Lebih dari 200 Tokoh Dunia Serukan Batasan Global untuk AI

2 hours ago 5

REPUBLIKA.CO.ID, JAKARTA -- Lebih dari 200 tokoh yang terdiri atas mantan kepala negara, diplomat, ilmuwan peraih Nobel, hingga pemimpin perusahaan teknologi, menyerukan perlunya kesepakatan internasional mengenai batasan atau red lines penggunaan kecerdasan buatan (Al). Seruan ini disampaikan melalui inisiatif "Global Call for Al Red Lines", yang mendesak negara-negara untuk menyepakati batas etik dan keamanan Al paling lambat pada akhir 2026.

Beberapa aturan yang diajukan termasuk pelarangan Al untuk meniru manusia atau kemampuan untuk mereplikasi diri. Penandatangan inisiatif ini termasuk ilmuwan komputer Geoffrey Hinton, salah satu pendiri OpenAl Wojciech Zaremba, CISO Anthropic Jason Clinton, dan ilmuwan riset Google DeepMind lan Goodfellow.

"Tujuannya bukan untuk bereaksi setelah bencana terjadi, tetapi untuk mencegah risiko besar yang berpotensi tidak bisa dipulihkan," kata Direktur Eksekutif French Center for Al Safety (CeSIA) Charbel-Raphael Segerie seperti dilansir laman The Verge, Selasa (23/9/2025).

la menegaskan jika negara-negara belum bisa sepakat mengenai apa yang ingin mereka capai melalui Al, maka setidaknya mereka harus sepakat mengenai hal-hal yang tidak boleh dilakukan oleh Al. Inisiatif ini juga didukung oleh lebih dari 70 organisasi global yang fokus pada etika dan keamanan teknologi, termasuk CeSIA, The Future Society, dan Center for Human-Compatible Artificial Intelligence dari UC Berkeley.

Seruan ini muncul menjelang Sidang Majelis Umum PBB ke-80 di New York. Maria Ressa, peraih Nobel Perdamaian asal Filipina, turut menyinggung pentingnya inisiatif ini dalam pidato pembukaannya. la menyerukan perlunya mengakhiri impunitas Big Tech melalui akuntabilitas global.
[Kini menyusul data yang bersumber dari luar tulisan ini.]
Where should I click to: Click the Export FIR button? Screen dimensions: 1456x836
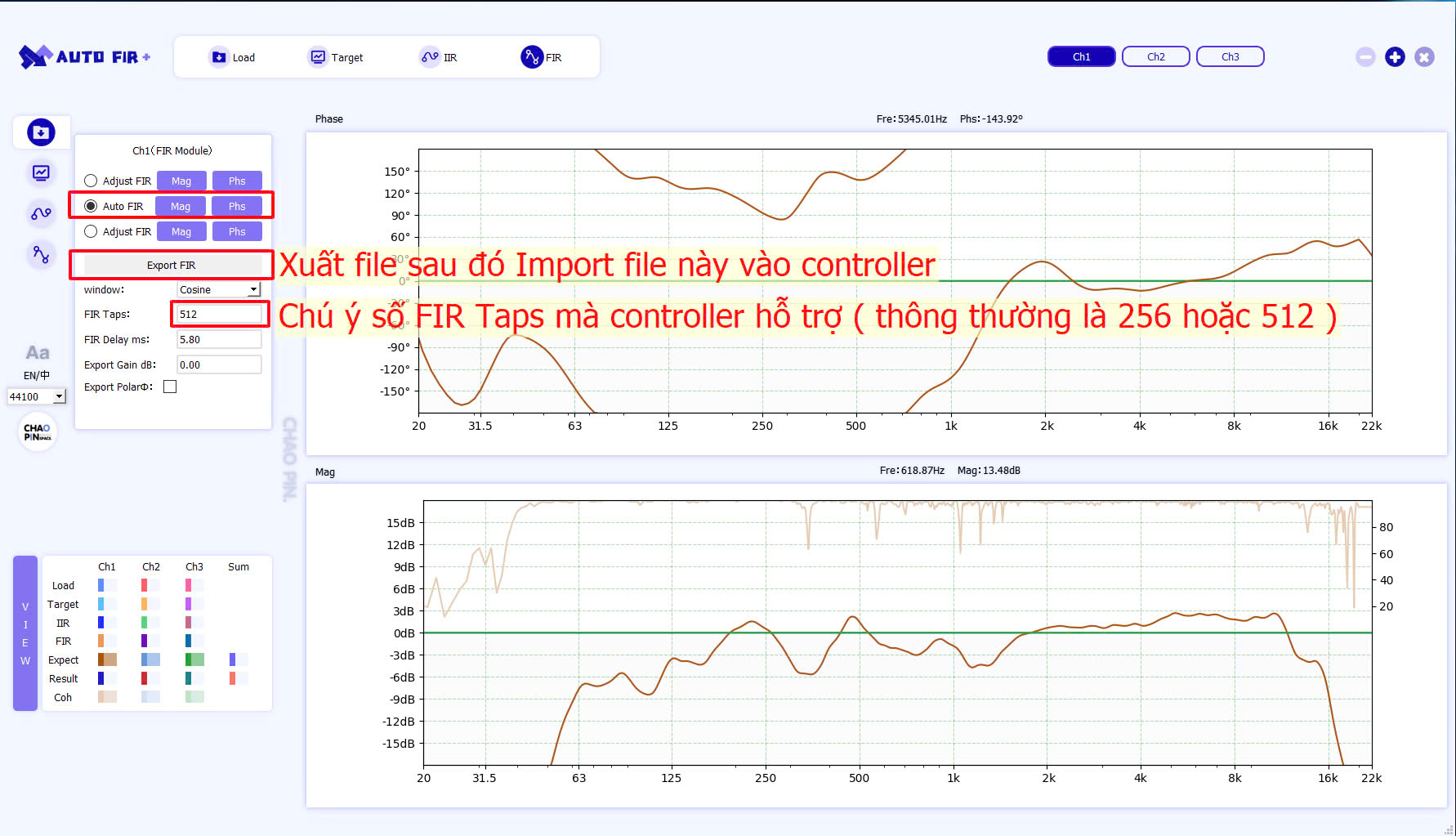pyautogui.click(x=172, y=265)
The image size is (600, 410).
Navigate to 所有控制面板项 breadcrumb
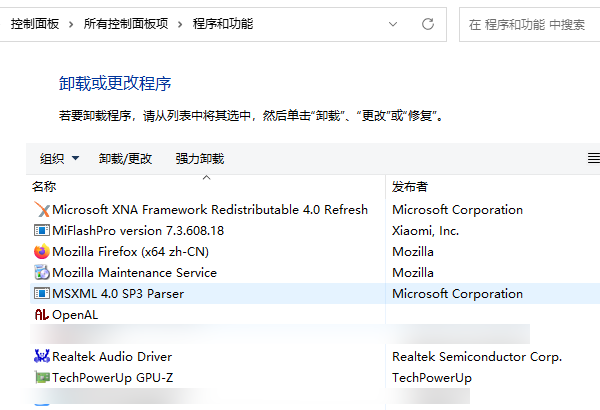click(x=125, y=23)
Beberapa wilayah sebetulnya telah mengambil langkah, seperti Uni Eropa melalui Al Act melarang penggunaan Al dalam konteks yang tidak dapat diterima, begitupun AS dan China yang sepakat memastikan senjata nuklir tetap berada di bawah kendali manusia dan bukan Al. Akan tetapi, hingga kini belum ada konsensus global yang menyeluruh terkait batasan penggunaan Al.

Direktur Tata Kelola Global Al dari The Future Society, Niki Iliadis, mengatakan kebijakan bersifat sukarela yang dibuat oleh perusahaan teknologi tidak cukup. Menurutnya, dunia memerlukan lembaga internasional independen yang memiliki kewenangan untuk menetapkan, memantau, dan menegakkan red line Al.
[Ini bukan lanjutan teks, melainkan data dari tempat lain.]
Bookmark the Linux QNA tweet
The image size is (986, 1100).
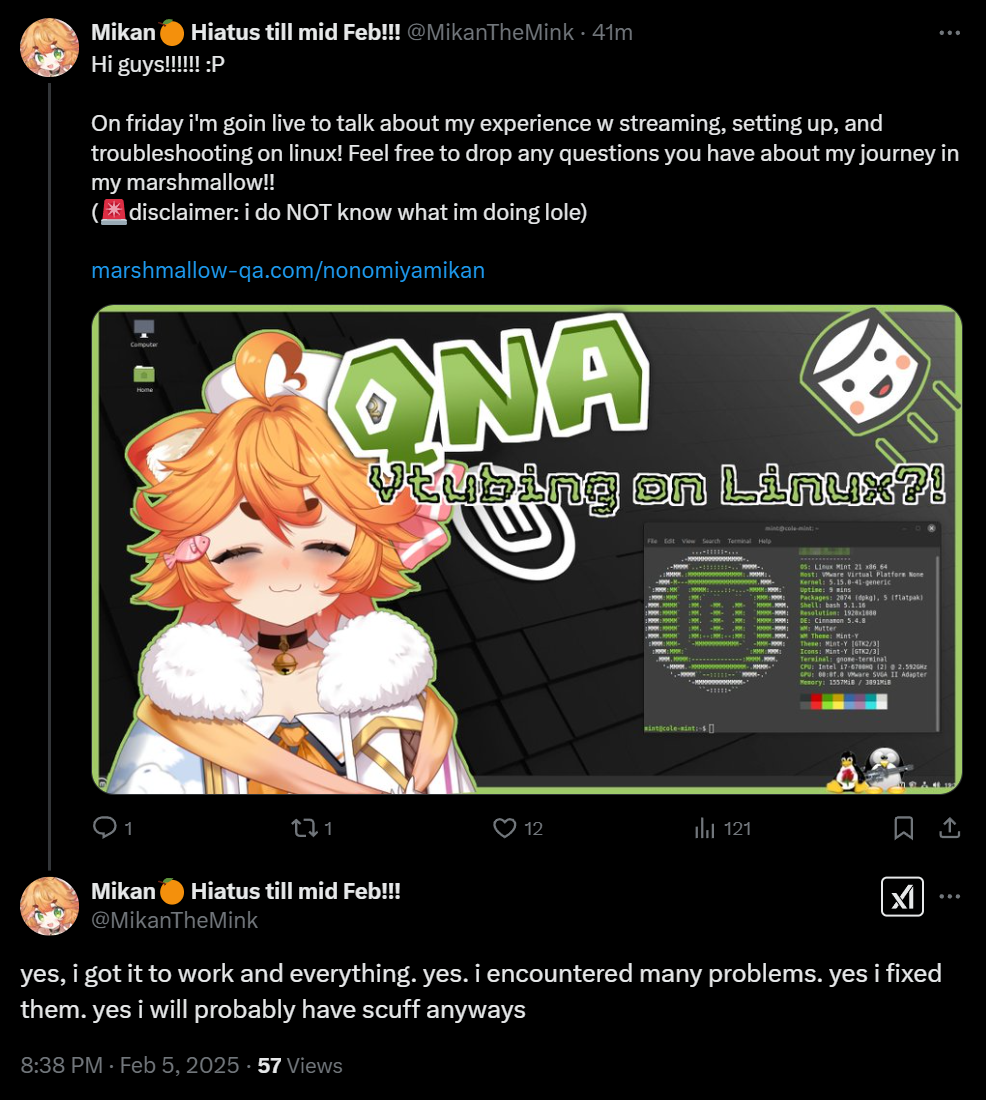click(x=903, y=829)
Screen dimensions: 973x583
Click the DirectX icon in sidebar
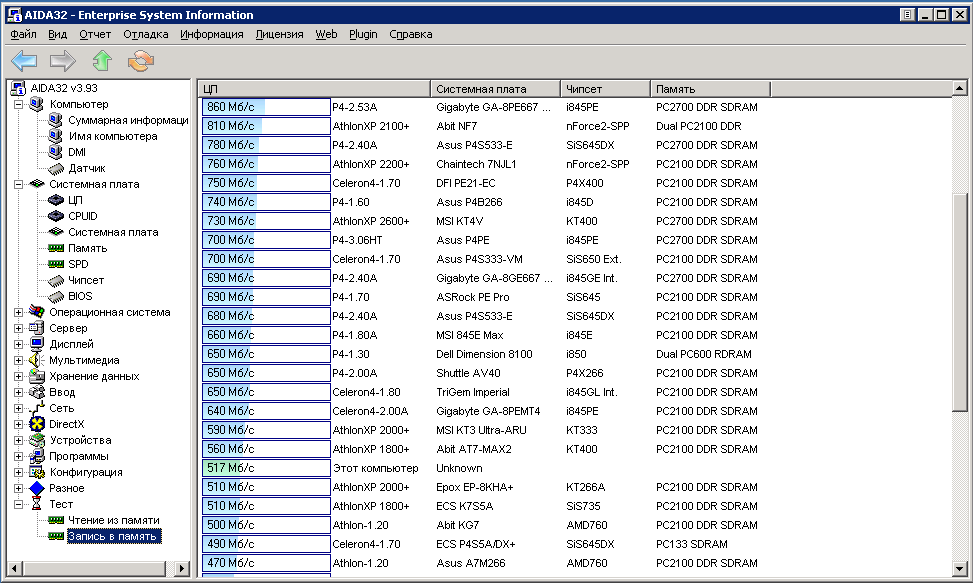[38, 424]
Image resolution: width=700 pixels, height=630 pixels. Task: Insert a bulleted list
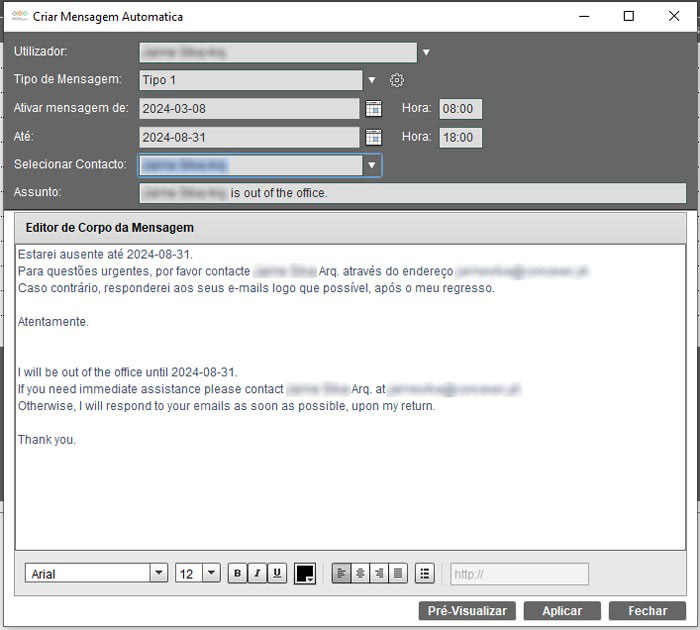(x=425, y=573)
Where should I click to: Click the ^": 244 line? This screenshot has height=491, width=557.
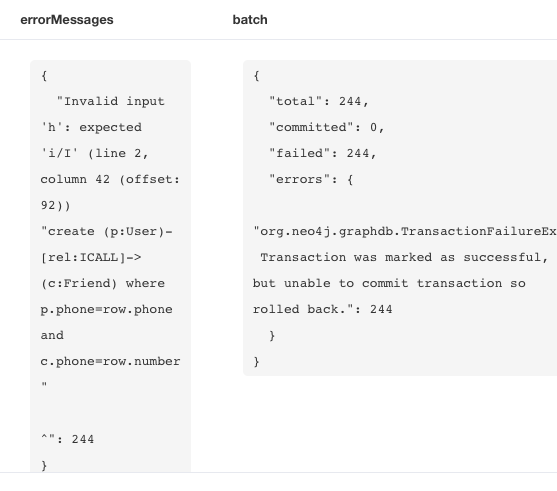point(67,439)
Profesor ilmu komputer dari UC Berkeley dan salah satu peneliti Al terkemuka dunia, Stuart Russell, mengatakan seruan ini tidak bermaksud menghalangi pengembangan ekonomi dan inovasi. "Tapi perusahaan harus bersedia tidak membangun AGI (Artificial General Intelligence) sampai mereka tahu bagaimana cara memastikan keamanannya," ujar Russell.